Extract to read =>
*****
It was also remiss of the father, no matter how well intentioned he may have been in terms of prospective enjoyment of travel to F Continent, not to have had a meeting with the relevant staff member at the school to discuss whether or not the proposal was in the child’s best interests prior to purchasing the relevant travel documents. In addition, it should have been obvious to him that such a meeting should include, if possible, the mother who after all was the primary carer of the child. For reasons best known to the father, that did not occur.
During the course of submissions, I was informed by the solicitor for the father that he had paid for the tickets and other arrangements to enable the child to attend a holiday resort with himself and others in his group, including other children. Again, this was yet another fait accompli that he was presenting so as to maximise the pressure on the mother to agree to his proposals for travel to F Continent, notwithstanding the notation to the October 2010 orders and the unreasonable short notice that he provided to the mother of his proposal prior to purchasing the travel documents.
The evidence of the mother is that she has had a long-standing proposal to visit Country E with the child for the purpose to which I have referred, consistent with the notation made to the October 2010 orders.
To her credit, the mother in her correspondence acknowledges the potential disappointment that might occur in the event of the father’s travel with the child to Country E being disrupted as well as of course the financial cost that might be incurred should such travel not be able to proceed.
Ultimately, after hearing further submissions from the parties’ legal representatives, the issues were narrowed to consider the period of time to be allowed to the father in terms of F Continent travel with the child, and the place at which care of the child would pass from the father to the mother.
Conclusion
I have given the appropriate weight to those submissions, taking into account the proposals that each of the parties have made, the evidence and background previously referred to, which I accept.
I have concluded that it is in the child’s best interest to be able to travel with the father to F Continent for the period from 9 June 2011 concluding on 1 July 2011.
It is implicit in the evidence before me that the child has an expectation of such travel. Undoubtedly, it will be very much to her benefit so far as acquaintance with the father’s family and friends in Country E not to mention travelling with her father and the enjoyment of participation in this travel with other members of his current family.
At the same time, similar benefits are likely to pass to the child by being able to accompany the mother to Country E. There are a number of matters that she relies upon as making it highly desirable that she travel to Country E with the child, including health and age issues of one or more relatives.
Given the payments that have already been made for the holiday resort travel and further expectations that the child might have with respect to this aspect of the travel arrangements made by the father and a consequent disappointment for the child and perhaps some adverse effect on the child’s relationship with the mother should the holiday resort proposal not be able to proceed, I have concluded that it is in the child’s best interests, on this particular occasion, for that aspect of the travel to take place.
The mother will be in Country E in City G at the particular date by which the holiday resort excursion will either have been completed or near completion. The father and the child will be in City A. The mother will have to travel from City G to City A in order to meet and collect the child so that the child can accompany her to Country E for the purposes of the holiday period which has been organised.
Given that, regrettably, the father has for his own reasons presented the fait accompli, previously referred to, in circumstances which no matter how well intentioned were unreasonable, I have concluded that it is proper that he pay for the return airfare of the mother from City G to City A in order to meet the child as well as the child’s travel accompanying the mother from City A to City G and return so that she ultimately can be in the care of the mother for the return journey from City A to Sydney.
*****
Extracted records =>

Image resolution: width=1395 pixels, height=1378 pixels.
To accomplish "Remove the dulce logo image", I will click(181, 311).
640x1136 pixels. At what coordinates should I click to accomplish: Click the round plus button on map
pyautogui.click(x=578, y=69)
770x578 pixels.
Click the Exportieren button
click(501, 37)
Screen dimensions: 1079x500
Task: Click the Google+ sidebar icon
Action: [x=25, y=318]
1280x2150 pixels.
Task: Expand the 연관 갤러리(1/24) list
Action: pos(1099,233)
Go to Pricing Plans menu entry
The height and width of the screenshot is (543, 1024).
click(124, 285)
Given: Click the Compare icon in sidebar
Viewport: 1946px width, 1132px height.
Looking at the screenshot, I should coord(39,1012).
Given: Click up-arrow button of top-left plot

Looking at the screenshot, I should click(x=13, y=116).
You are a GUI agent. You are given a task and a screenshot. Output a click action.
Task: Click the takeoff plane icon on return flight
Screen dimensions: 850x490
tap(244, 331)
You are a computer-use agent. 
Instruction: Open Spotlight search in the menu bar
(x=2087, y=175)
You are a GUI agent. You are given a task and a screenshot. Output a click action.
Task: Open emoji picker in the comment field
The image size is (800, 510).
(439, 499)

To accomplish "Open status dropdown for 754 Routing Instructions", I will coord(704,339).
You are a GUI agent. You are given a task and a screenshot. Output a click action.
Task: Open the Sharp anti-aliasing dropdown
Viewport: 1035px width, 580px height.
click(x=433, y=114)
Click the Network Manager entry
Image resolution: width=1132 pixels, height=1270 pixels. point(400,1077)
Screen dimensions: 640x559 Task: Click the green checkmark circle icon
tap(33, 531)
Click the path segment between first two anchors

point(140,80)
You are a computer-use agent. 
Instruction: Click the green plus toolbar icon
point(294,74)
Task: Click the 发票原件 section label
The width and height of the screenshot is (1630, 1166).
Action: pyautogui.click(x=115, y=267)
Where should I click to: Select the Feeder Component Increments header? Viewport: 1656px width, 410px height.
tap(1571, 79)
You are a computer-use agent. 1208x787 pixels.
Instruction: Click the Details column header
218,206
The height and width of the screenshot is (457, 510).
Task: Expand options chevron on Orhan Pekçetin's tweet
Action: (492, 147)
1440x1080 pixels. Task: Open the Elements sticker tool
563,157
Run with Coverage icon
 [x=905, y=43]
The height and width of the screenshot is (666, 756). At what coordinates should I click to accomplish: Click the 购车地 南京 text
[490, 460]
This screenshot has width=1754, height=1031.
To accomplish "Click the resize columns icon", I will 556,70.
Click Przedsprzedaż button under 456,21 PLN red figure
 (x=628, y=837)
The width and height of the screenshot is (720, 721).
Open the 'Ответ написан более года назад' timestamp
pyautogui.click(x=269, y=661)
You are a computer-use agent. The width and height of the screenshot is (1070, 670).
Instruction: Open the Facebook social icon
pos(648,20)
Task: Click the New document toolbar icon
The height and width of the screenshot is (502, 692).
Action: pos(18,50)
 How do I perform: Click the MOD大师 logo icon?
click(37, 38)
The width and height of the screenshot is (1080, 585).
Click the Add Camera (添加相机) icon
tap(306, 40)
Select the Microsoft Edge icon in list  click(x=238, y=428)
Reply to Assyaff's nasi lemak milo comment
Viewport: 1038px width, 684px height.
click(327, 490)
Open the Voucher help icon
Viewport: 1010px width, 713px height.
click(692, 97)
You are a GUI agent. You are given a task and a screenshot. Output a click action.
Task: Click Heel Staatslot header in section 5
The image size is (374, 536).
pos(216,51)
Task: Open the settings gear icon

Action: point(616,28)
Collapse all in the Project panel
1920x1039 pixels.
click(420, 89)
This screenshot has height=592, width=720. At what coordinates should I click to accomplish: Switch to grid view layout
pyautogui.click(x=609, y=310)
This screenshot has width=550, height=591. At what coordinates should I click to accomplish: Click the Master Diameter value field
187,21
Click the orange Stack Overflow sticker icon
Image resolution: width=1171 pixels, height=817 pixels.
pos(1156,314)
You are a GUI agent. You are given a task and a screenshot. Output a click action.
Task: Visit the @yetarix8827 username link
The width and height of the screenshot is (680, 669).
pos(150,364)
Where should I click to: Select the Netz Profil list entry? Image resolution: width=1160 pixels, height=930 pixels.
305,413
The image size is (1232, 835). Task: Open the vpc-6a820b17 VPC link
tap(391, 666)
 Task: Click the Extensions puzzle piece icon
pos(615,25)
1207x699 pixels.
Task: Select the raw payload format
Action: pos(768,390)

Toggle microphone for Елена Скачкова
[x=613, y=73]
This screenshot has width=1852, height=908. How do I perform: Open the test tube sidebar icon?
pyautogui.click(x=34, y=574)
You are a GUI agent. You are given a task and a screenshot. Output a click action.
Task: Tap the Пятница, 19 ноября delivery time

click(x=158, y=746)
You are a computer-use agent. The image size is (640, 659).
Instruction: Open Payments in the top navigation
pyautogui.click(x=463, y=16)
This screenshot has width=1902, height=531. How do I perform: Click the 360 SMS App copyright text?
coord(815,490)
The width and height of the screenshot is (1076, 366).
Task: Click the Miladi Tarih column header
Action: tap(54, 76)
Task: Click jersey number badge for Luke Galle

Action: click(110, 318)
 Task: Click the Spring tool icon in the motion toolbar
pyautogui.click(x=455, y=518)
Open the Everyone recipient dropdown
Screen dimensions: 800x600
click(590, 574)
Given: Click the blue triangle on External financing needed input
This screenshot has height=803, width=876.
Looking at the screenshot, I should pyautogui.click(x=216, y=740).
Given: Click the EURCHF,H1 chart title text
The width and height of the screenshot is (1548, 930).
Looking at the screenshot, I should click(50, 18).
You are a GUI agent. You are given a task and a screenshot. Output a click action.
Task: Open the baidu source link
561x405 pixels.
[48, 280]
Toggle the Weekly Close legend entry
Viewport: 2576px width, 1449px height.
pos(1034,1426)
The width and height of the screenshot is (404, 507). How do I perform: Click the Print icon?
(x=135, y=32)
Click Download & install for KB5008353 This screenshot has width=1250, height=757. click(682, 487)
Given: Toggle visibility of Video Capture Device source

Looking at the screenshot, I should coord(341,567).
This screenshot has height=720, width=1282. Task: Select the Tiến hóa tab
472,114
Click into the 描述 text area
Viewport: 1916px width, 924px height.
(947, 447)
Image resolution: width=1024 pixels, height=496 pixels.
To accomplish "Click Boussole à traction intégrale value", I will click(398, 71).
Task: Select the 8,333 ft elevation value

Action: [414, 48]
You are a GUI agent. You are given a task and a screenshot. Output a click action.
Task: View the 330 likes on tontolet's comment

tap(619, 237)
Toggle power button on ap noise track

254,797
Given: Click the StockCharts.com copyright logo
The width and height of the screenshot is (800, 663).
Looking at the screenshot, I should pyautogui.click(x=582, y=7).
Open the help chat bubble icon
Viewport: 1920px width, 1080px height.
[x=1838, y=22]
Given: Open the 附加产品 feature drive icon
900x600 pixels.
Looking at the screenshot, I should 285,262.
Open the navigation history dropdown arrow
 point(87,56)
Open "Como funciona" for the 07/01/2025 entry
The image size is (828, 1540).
*****
Jobs =>
**1.** In the records, take the stretch from the start through the line containing "Image resolution: width=1132" and switch "Viewport" to "Display" wherever it appears there. Return only those lines, with everything else left unchanged.
**2.** Proceed with the judgment on the child's travel with each parent, picking up after its last sentence.

Final results =>
**1.**
Image resolution: width=1395 pixels, height=1378 pixels.
To accomplish "Remove the dulce logo image", I will click(181, 311).
640x1136 pixels. At what coordinates should I click to accomplish: Click the round plus button on map
pyautogui.click(x=578, y=69)
770x578 pixels.
Click the Exportieren button
click(501, 37)
Screen dimensions: 1079x500
Task: Click the Google+ sidebar icon
Action: [x=25, y=318]
1280x2150 pixels.
Task: Expand the 연관 갤러리(1/24) list
Action: pos(1099,233)
Go to Pricing Plans menu entry
The height and width of the screenshot is (543, 1024).
click(124, 285)
Given: Click the Compare icon in sidebar
Display: 1946px width, 1132px height.
Looking at the screenshot, I should coord(39,1012).
Given: Click up-arrow button of top-left plot

Looking at the screenshot, I should click(x=13, y=116).
You are a GUI agent. You are given a task and a screenshot. Output a click action.
Task: Click the takeoff plane icon on return flight
Screen dimensions: 850x490
tap(244, 331)
You are a computer-use agent. 
Instruction: Open Spotlight search in the menu bar
(x=2087, y=175)
You are a GUI agent. You are given a task and a screenshot. Output a click action.
Task: Open emoji picker in the comment field
The image size is (800, 510).
(439, 499)

To accomplish "Open status dropdown for 754 Routing Instructions", I will coord(704,339).
You are a GUI agent. You are given a task and a screenshot. Output a click action.
Task: Open the Sharp anti-aliasing dropdown
Display: 1035px width, 580px height.
click(x=433, y=114)
Click the Network Manager entry
Image resolution: width=1132 pixels, height=1270 pixels. point(400,1077)

**2.**
I raised with the legal representatives for the parties as to whether or not it was desirable that an appropriate order be made to ensure that the airport watch list is not enforced for the period of travel that the parties envisage with the child in the forthcoming June/July holiday period.
The orders to which I have referred, namely those made on 7 September 2010 and the October 2010 orders, do not include an airport watch list order. I pointed out to the parties’ legal representatives that even in those circumstances experience has demonstrated that at times parenting orders are nonetheless included in the relevant computer database. Unless an appropriate order is made to ensure that the airport watch list does not apply for a relevant period, there can be difficulties raised in terms of a parent leaving with a child during that period.
It was agreed that there is no disadvantage to a suitable order being made and implicitly it was desirable to do so to avoid the potential difficulty to which I have referred. In due course I will make such an order.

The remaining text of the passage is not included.